Companies like Maine Grains and King Arthur are challenging the commodity pressures in flour markets using methods that were pioneered in the craft beer and local-produce markets. The commodity industry takes flour as flour — just an ingredient, the cheaper the better. But baking is also an emotional experience, an act of creation in its beauty and intensity, a longstanding symbol of the home. And it provokes, in some, a yearning to connect with local soil and local land.
That’s the appeal of a company like Maine Grains, which operates out of a repurposed jailhouse, and a new generation of regional grain companies, like Cairnspring Mills in Washington State and Castle Valley Mill in Pennsylvania. These mills produce not only whole wheat flours but also distinctive grains, such as yecora rojo, heritage red fife and spelt. Amy Halloran, the author of “The New Bread Basket,” about the local grain industry, told me these companies are making an effort to deliberately ignore the single-minded approach of the commodity market in favor of “best practices” for their regions.

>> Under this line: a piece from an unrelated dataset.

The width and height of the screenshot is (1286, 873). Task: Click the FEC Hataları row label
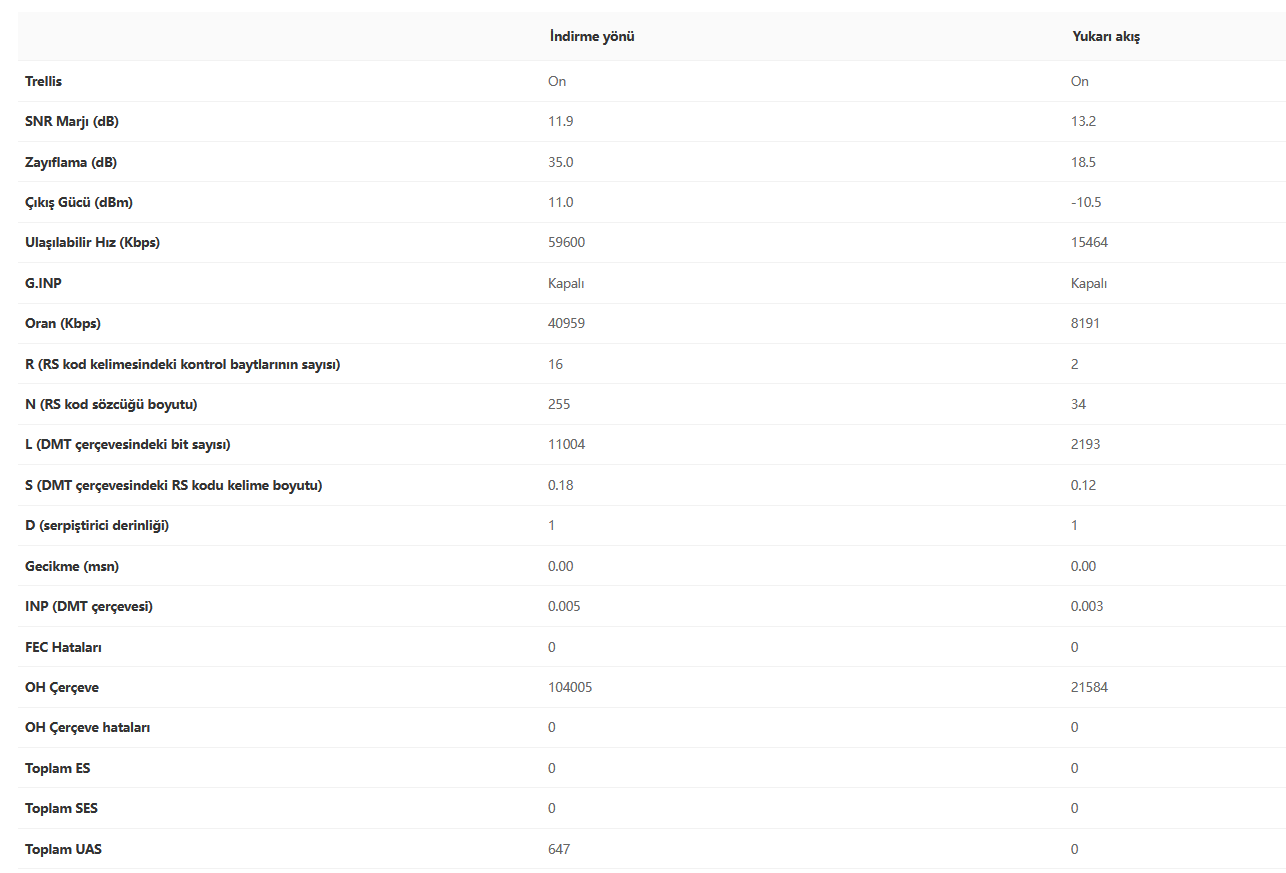(x=63, y=647)
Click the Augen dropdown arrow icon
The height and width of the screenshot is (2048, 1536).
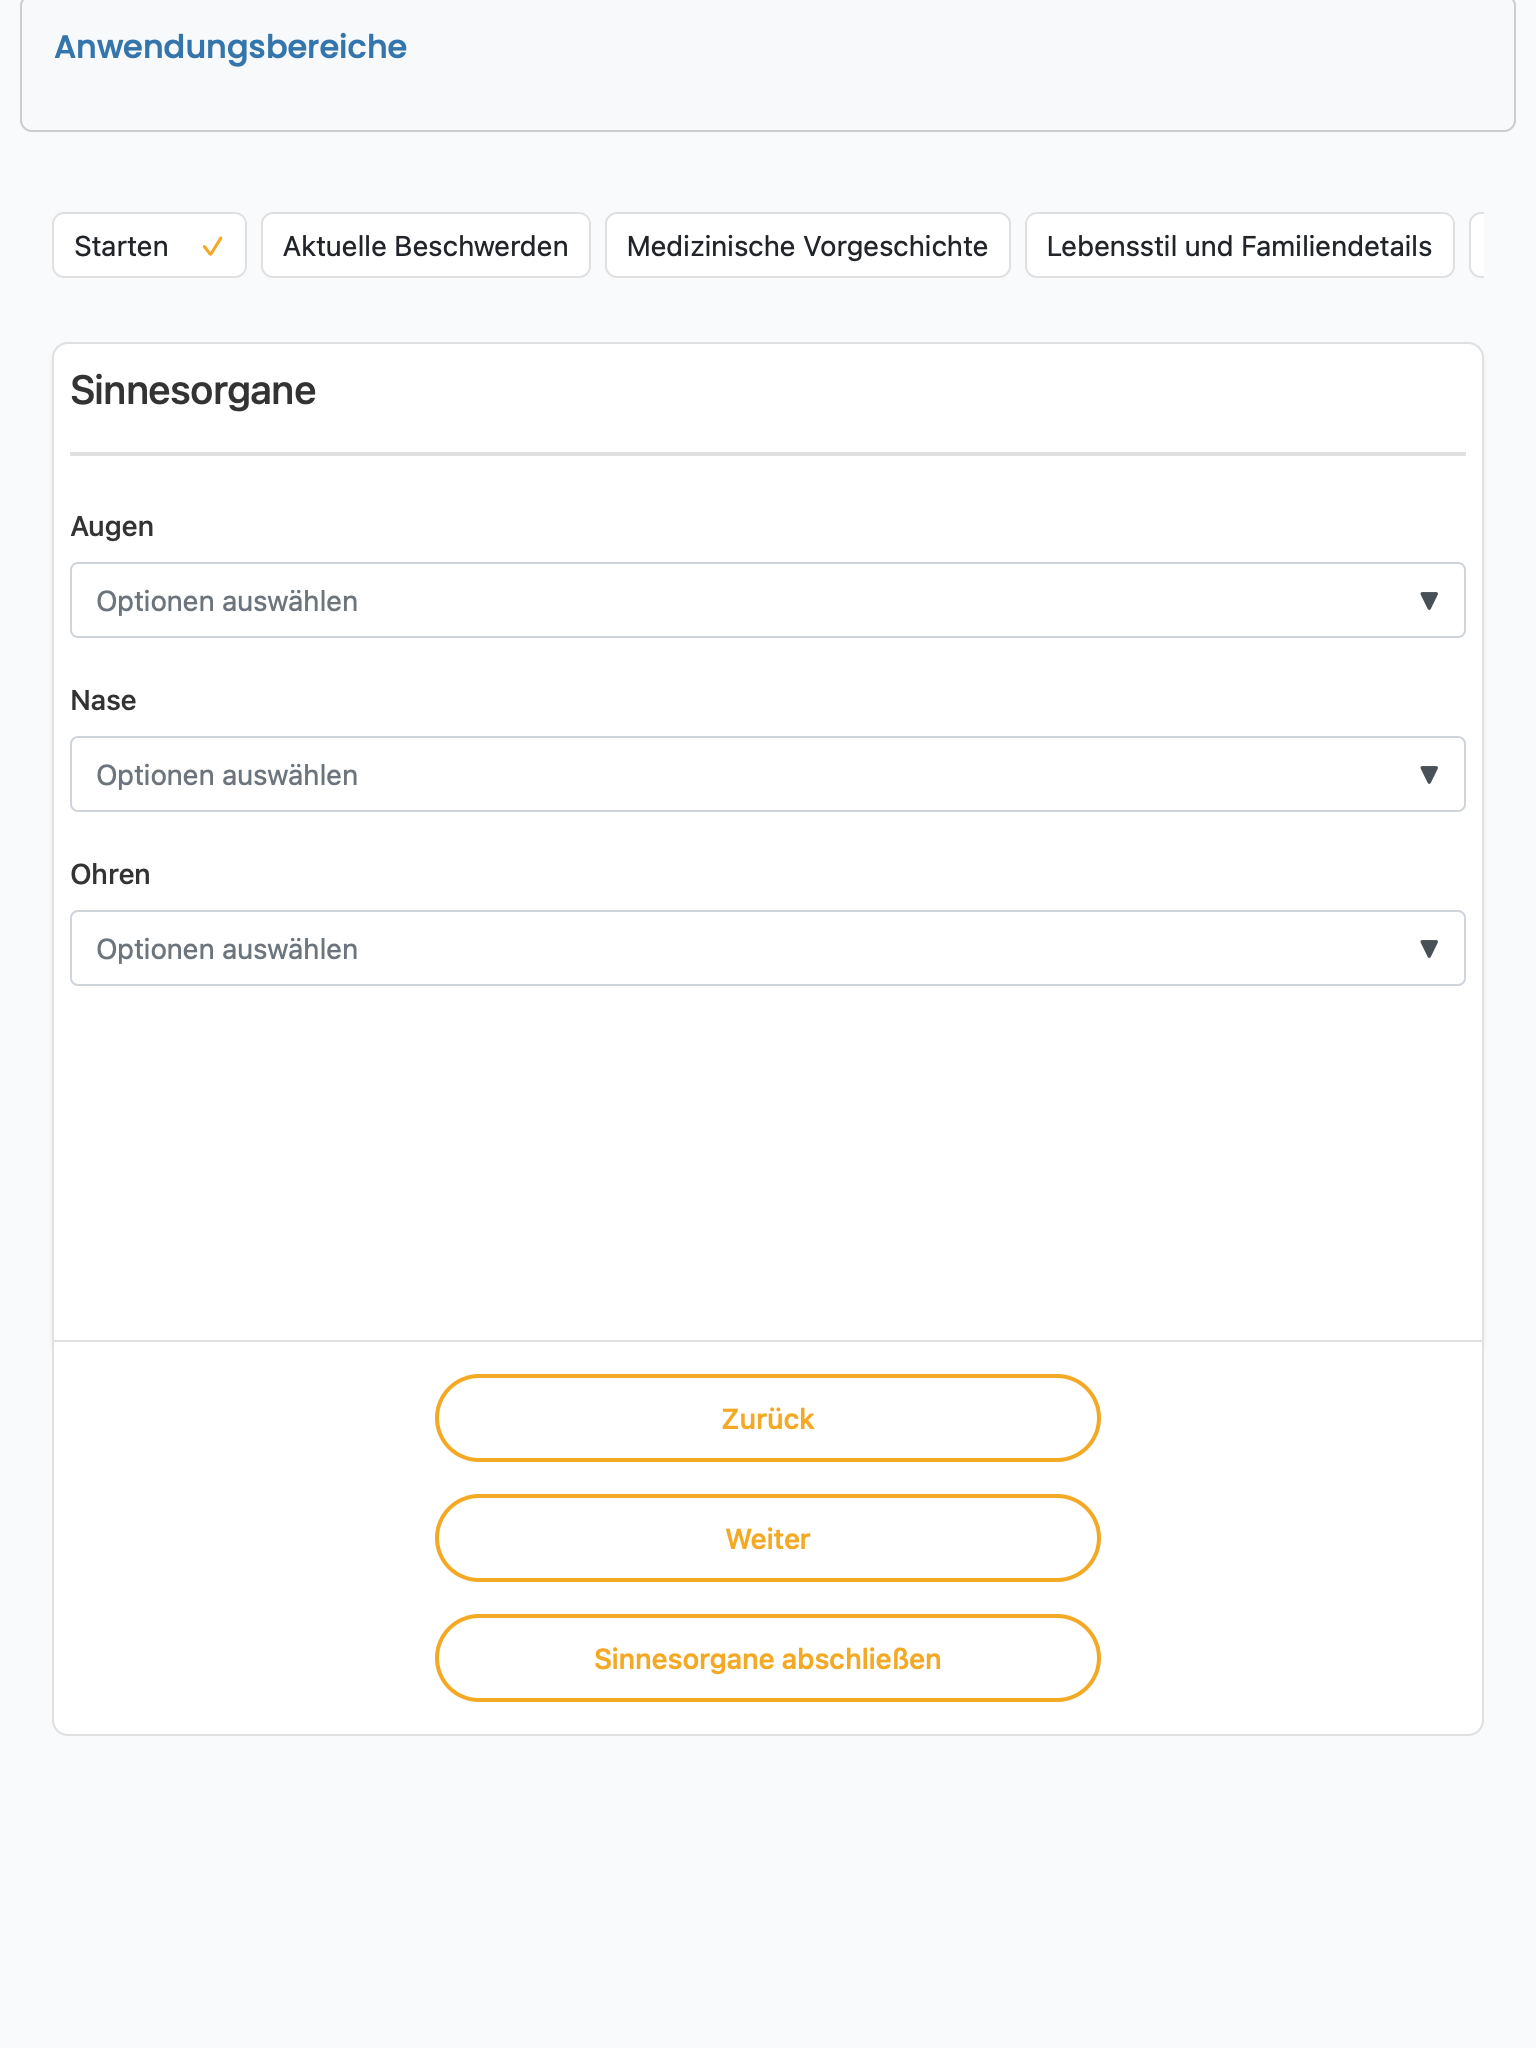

Offering a distinctive, high-quality product and engaging deeply with customers aren’t exactly new ideas. But they aren’t what has been called for in commodity-based businesses, which are trapped by global market prices and aim to control the market by brute efficiency. Yet King Arthur and the regional grain companies manage to sell their product at higher prices than do General Mills and Ardent Mills, and also manage to escape, to some degree, the relentless pressures of commodity pricing.
If King Arthur is basically a medium-size, employee-owned corporation that tries to be good, a regional mill like Maine Grains represents a more radical vision: the return of true agricultural localism. As Amber Lambke, the founder and chief executive of Maine Grains, told me, there’s more to that vision than selling a fancy type of flour. The local mill is the missing link in a local food economy that sees regional trade between farmers, bakeries, beer breweries and raisers of livestock.
The regional grain industry also employs more people, relative to its size: Whereas the giant mills are highly automated, run by employees sitting in a control room, stone-milling methods demand more labor. A place like Maine Grains will never come close to competing in terms of efficiency or price. Yet it exists and is growing.
Could more parts of the American economy be restructured along these lines, with employees as beneficiary-owners, with more people doing more work in companies operating on a more reasonable, human scale? We have, for the past few decades, put our faith in an economic model that insists that everyone will be better off if we do everything to make production as cheap as possible, keeping prices and salaries low, and make every region of the economy highly specialized. That approach, it turns out, does make some people rich, but it does not help everyone.
The flour industry might seem an unlikely arena for business innovation. There was once a time, in the 1990s and 2000s, when it was widely thought Silicon Valley would show us the way to a better, fairer economy, creating entire ecosystems of companies with distinctive offerings. Yet that was before the emergence and eventual dominance of Amazon, Facebook and Google. Instead of high-tech, it is low-tech businesses like craft beer and community-supported agriculture that seem to stand at the forefront of economic transformation.
If it can happen with flour, it can happen anywhere.